━━━━━ Provided text ━━━━━

The video below this post is a queued up at a point where John Lovell discusses homesteading on the Shawn Ryan Show. He talks about why homesteading makes him feel freer, healthier, and better prepared. “We have our own little spot carved out,” he said. “We have a simple little farmhouse on our own little homestead, and we are very content there.”

He approaches homesteading not as a prepper so much as from the perspective of someone who wants self-sufficiency in good times and bad. He discusses why it might be important to grow your own food and how living on a homestead could free him from needing wealth.

“The whole idea of homesteading is self-sufficiency. What if I got myself to a place where my skills and my resources around me are at such a place where I no longer required wealth? … I would like to no longer require wealth,” he says, later adding, “I want to live humbly and simply, and I just want to be left alone.” Don’t we all?

This is an interesting perspective and I recommend you watch at least this portion, if not more, of this segment of the other three sections of the podcast. You can also check out some of the Warrior Poet Society videos.

(For those who don’t know, Shawn Ryan is a former Navy Seal and CIA operative and John is a former Army Ranger door-kicker who did four tours in Afghanistan and one in Iraq, then worked as a missionary for four years and eventually put his military skills to work as a trainer and founded the Warrior Poet Society.)

━━━━━ Data section ━━━━━

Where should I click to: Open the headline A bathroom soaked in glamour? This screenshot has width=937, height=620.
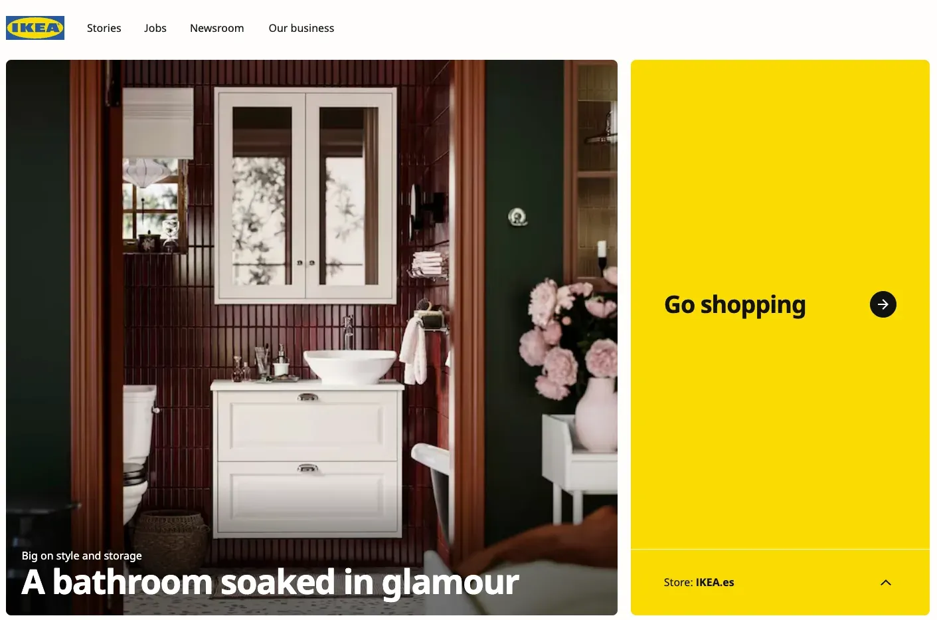click(x=270, y=582)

━━━━━

> _What is asked_
In the homesteading post, swap "missionary" for "chaplain" and write out everything from "(For those who" down to "Warrior Poet Society.)".

> _Solved exercise_
(For those who don’t know, Shawn Ryan is a former Navy Seal and CIA operative and John is a former Army Ranger door-kicker who did four tours in Afghanistan and one in Iraq, then worked as a chaplain for four years and eventually put his military skills to work as a trainer and founded the Warrior Poet Society.)